In Cold Blood (Richard Brooks, 1967)
Nice, low-key rendition of Capote's "novel of fact", mixing a quasi-documentary feel with noirish lighting and angles. I liked the recurring motif of the headlights of the cars journeying through the night on those long, straight roads. Although the seeming endless flatness of the landscape is not as obsessively portrayed as in
Capote, the lines are still there, on the road, in the Clutter house (whose interior comes off as stark and minimalist), the interrogation rooms, and jail.

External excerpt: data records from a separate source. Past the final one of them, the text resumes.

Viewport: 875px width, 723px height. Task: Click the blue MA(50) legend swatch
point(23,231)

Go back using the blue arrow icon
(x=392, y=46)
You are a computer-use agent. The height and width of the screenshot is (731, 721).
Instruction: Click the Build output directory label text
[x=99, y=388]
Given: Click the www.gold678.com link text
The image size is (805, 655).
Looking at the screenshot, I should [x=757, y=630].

The dynamic between Dick (Scott Wilson) and Perry (Robert Blake) is fantastic. The amoral charm of Dick - often calling Perry "Honey" - contrasting with the nervous, tightly-wound remorse of Perry, gives those long sojourns on the road some sort of rhythm. Don't know about the psychologising of Perry that goes on: his mum, his dad, that sort of thing. I think that starts to make the crime particular and peculiar to them, which is not what I thought the book was ultimately about, with Capote obsessing over the apparent ordinary meaninglessness of the crime via the accumulation of detail. It grated, and took something away from their situation.
Still, the state-sanctioned killings come off as just as meaningless. The delusions of the state mirror the delusions of Dick and Perry. Six murders, in the end. All in cold blood.